*Material shown*:
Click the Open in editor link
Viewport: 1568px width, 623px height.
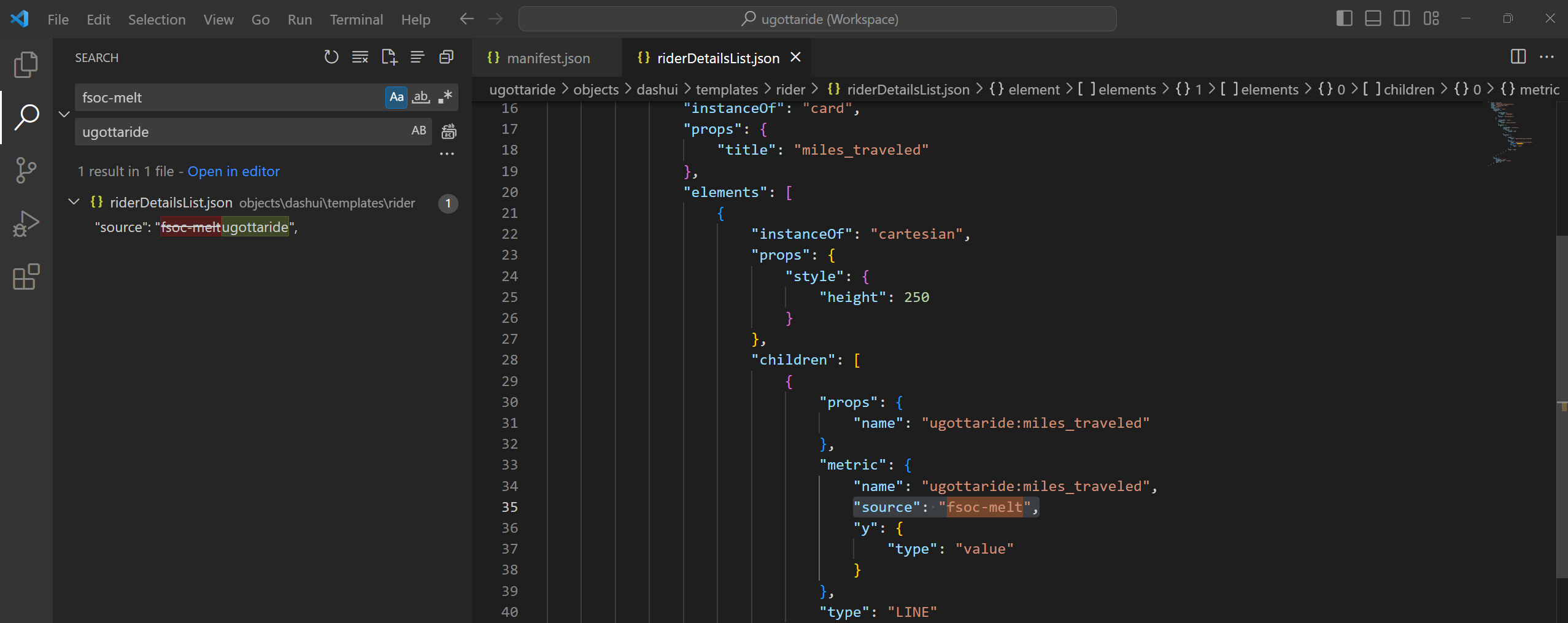pyautogui.click(x=233, y=171)
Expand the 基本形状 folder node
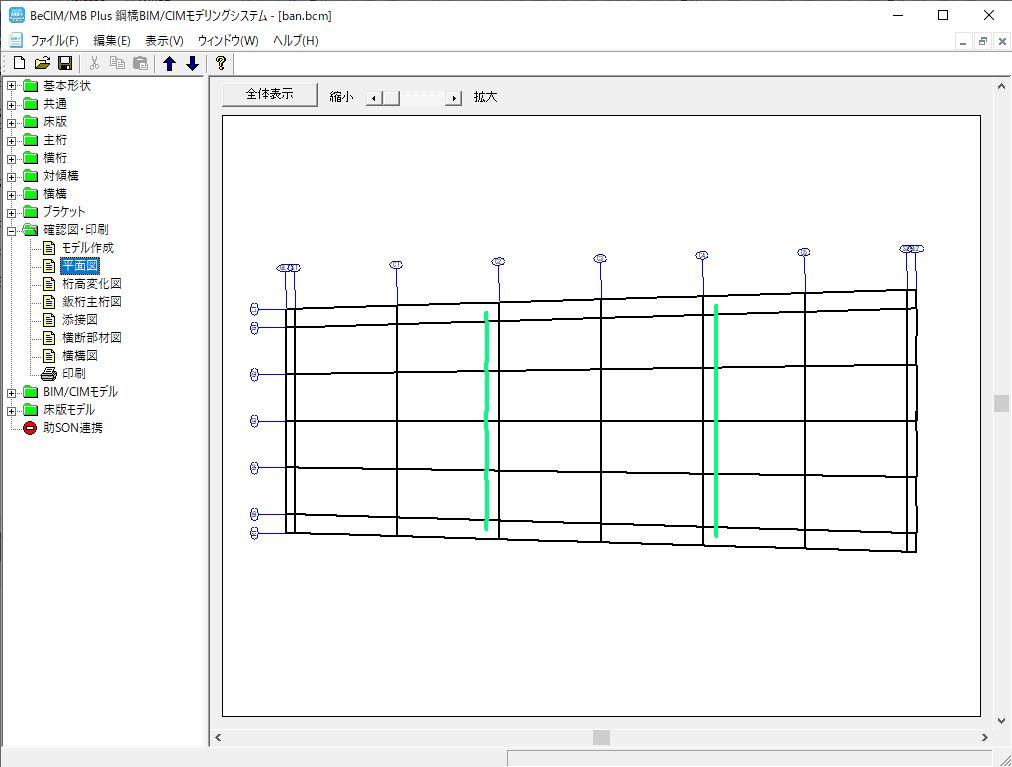This screenshot has width=1012, height=767. [12, 86]
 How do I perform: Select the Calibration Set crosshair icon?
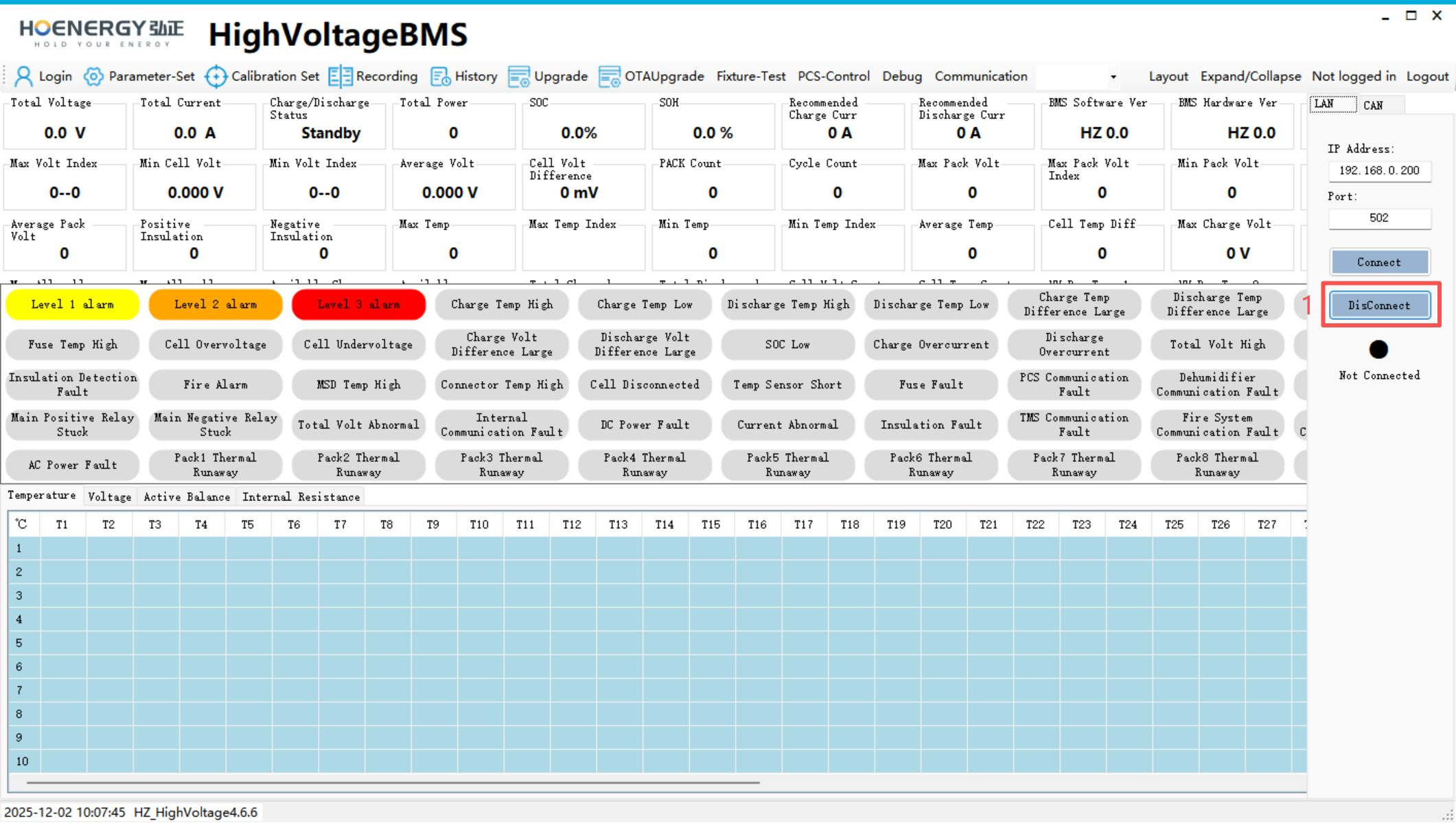coord(216,76)
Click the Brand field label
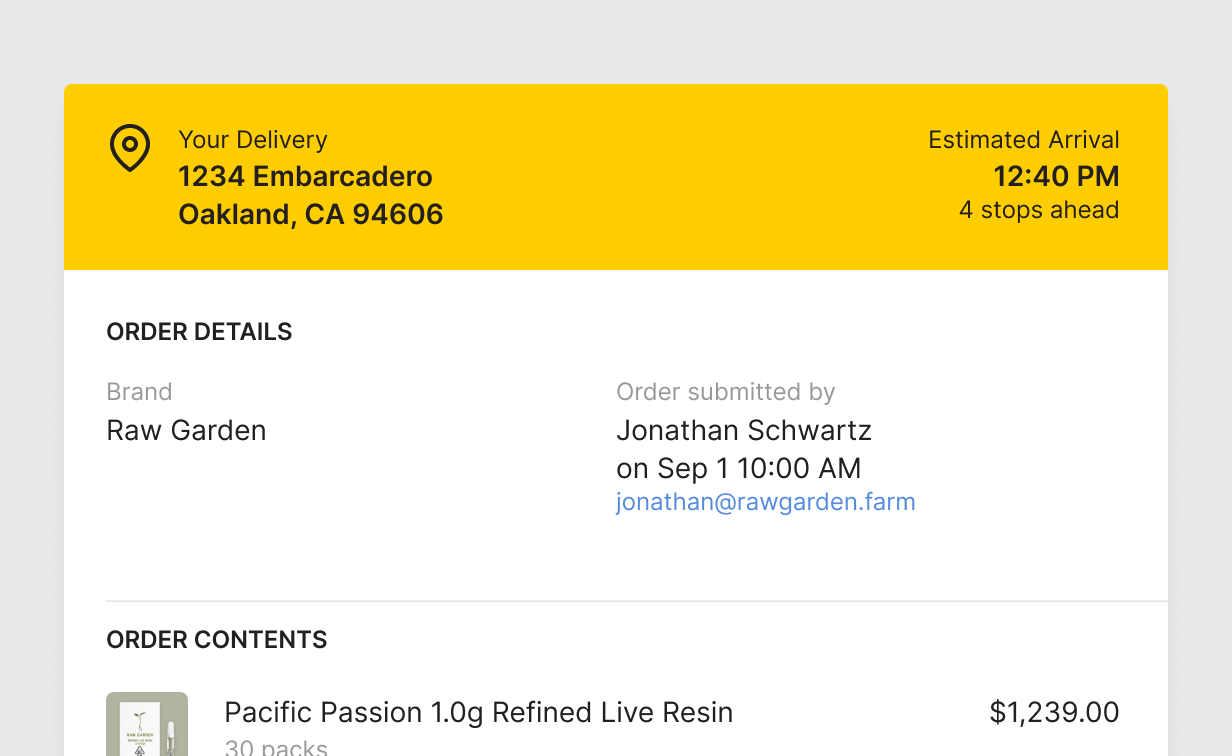Viewport: 1232px width, 756px height. pos(139,392)
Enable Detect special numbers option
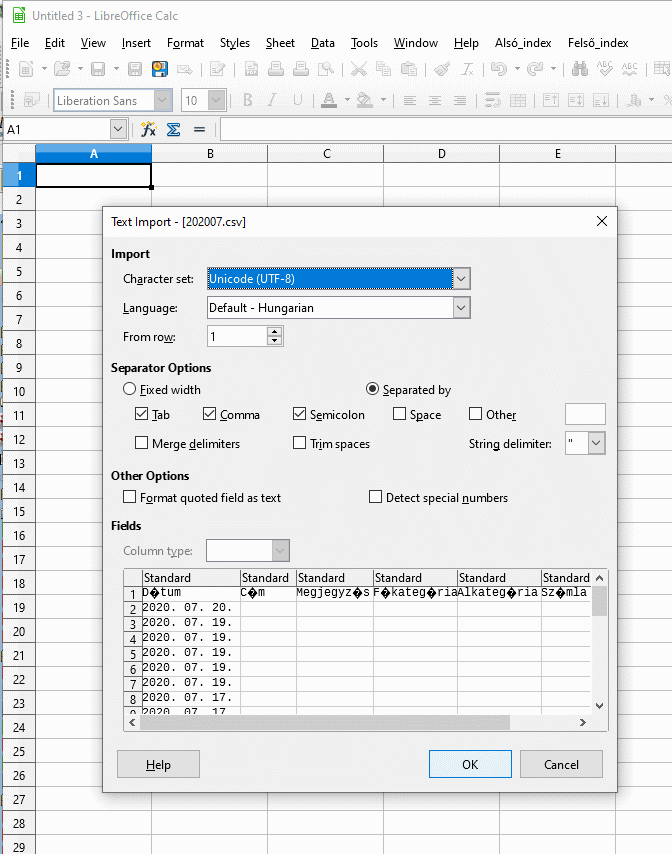672x854 pixels. click(x=376, y=497)
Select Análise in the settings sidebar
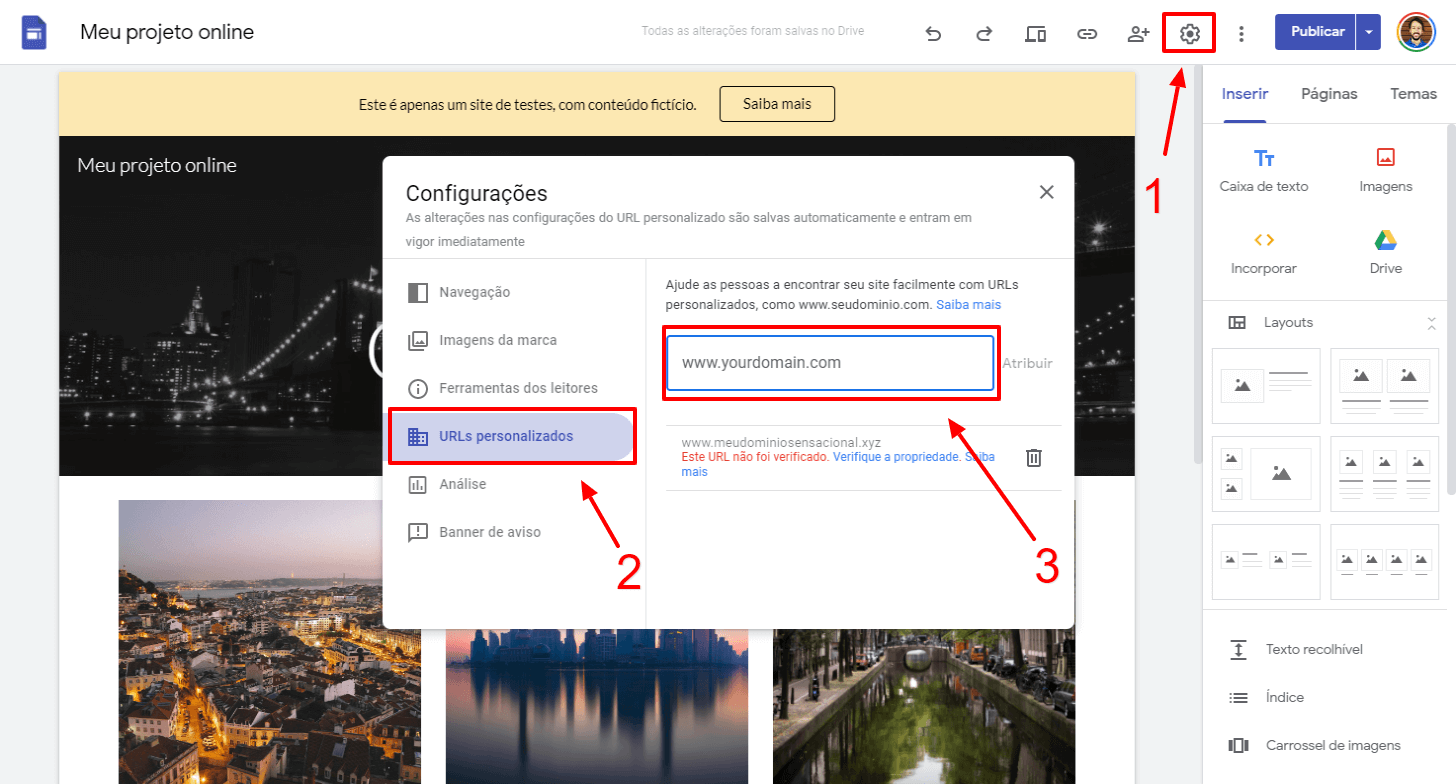The image size is (1456, 784). click(x=466, y=483)
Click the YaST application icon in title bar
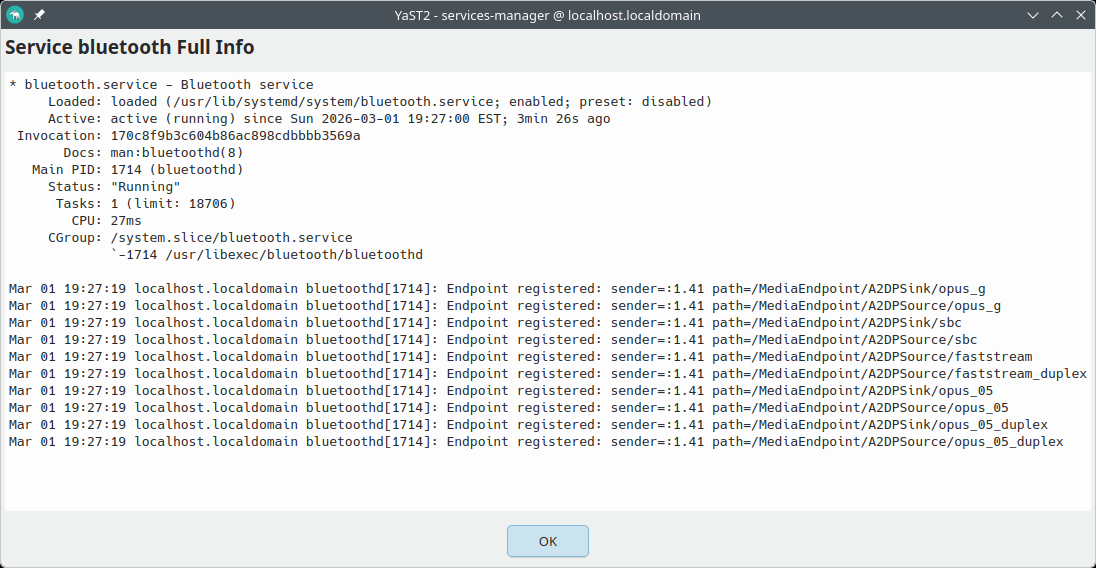 click(x=15, y=15)
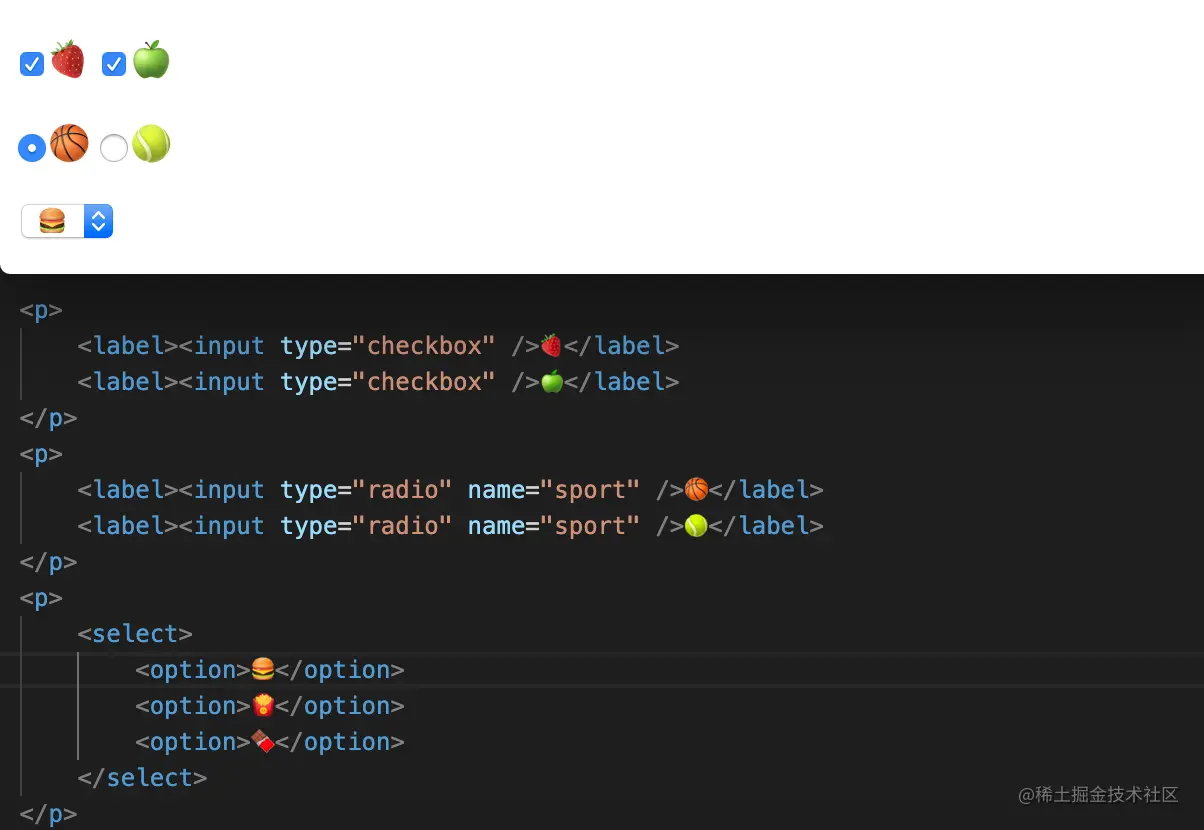Click the first "checkbox" attribute value
1204x830 pixels.
click(x=424, y=345)
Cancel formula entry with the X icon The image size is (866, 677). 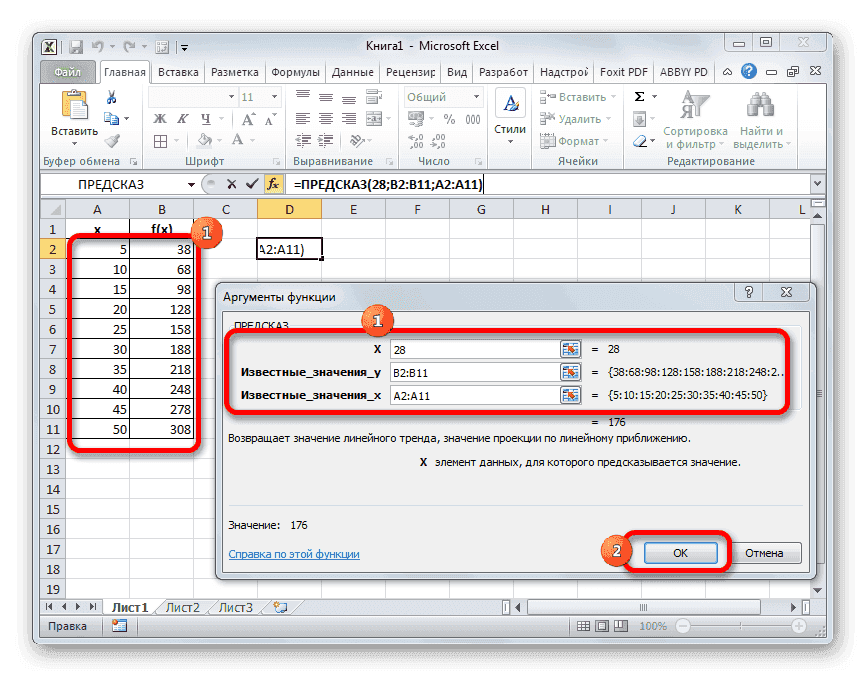point(231,185)
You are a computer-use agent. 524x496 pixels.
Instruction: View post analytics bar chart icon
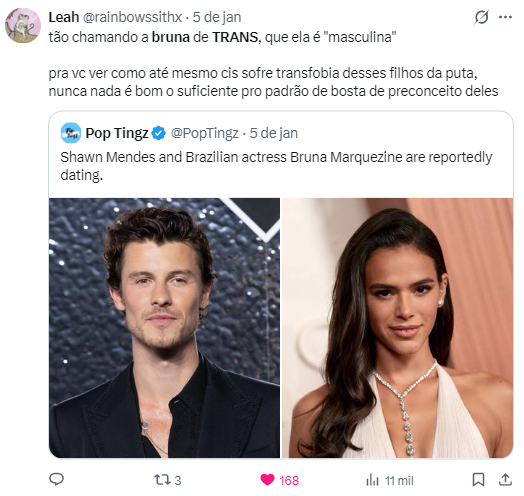(x=372, y=480)
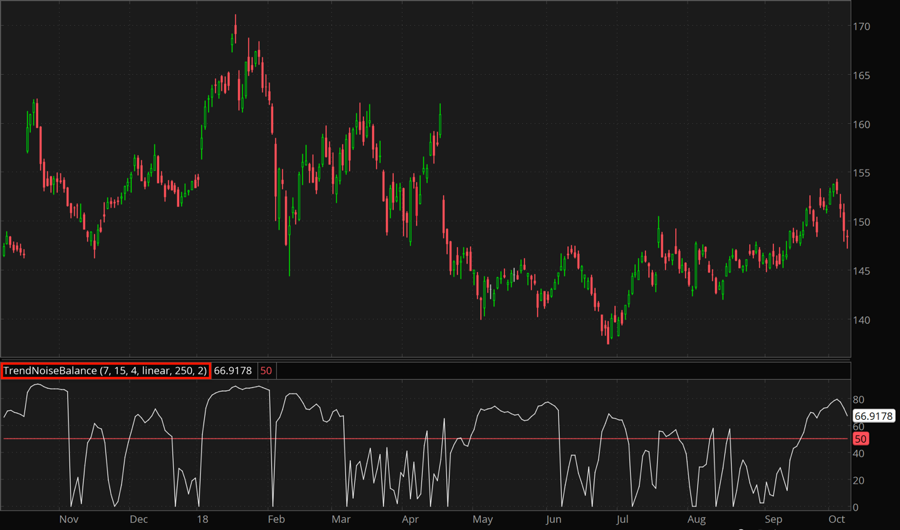Image resolution: width=900 pixels, height=530 pixels.
Task: Click the Oct label on the time axis
Action: pyautogui.click(x=837, y=520)
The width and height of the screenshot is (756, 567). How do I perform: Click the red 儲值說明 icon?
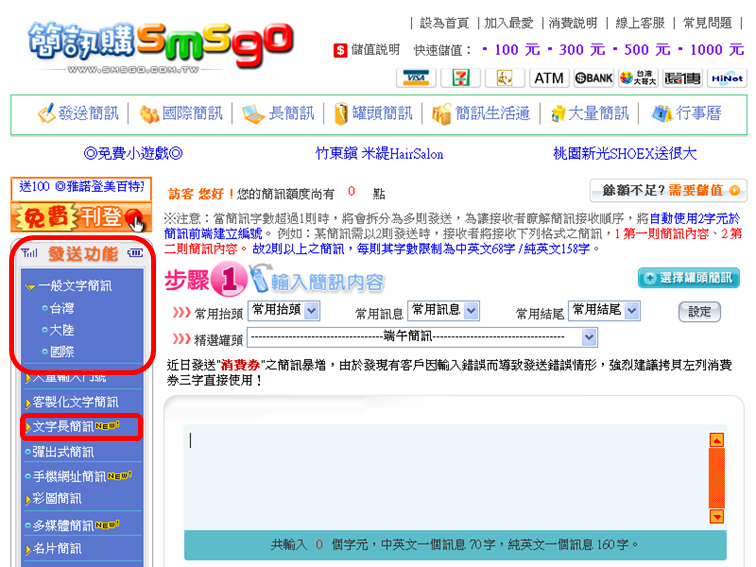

*Exercise objective*: Render the part of the items that opens with the line containing "Expand the 基本形状 folder node" and closes with the line containing "The image size is (1456, 784)." as a JSON list of strings, one string per line, with blank lines omitted. Leave the pictures out.

*Finished task*:
[
  "Expand the 基本形状 folder node",
  "This screenshot has width=1012, height=767. [12, 86]",
  " How do I perform: Select the Calibration Set crosshair icon?",
  "coord(216,76)",
  "Click the Brand field label",
  "Viewport: 1232px width, 756px height. pos(139,392)",
  "Enable Detect special numbers option",
  "672x854 pixels. click(x=376, y=497)",
  "Select Análise in the settings sidebar",
  "The image size is (1456, 784). click(x=466, y=483)"
]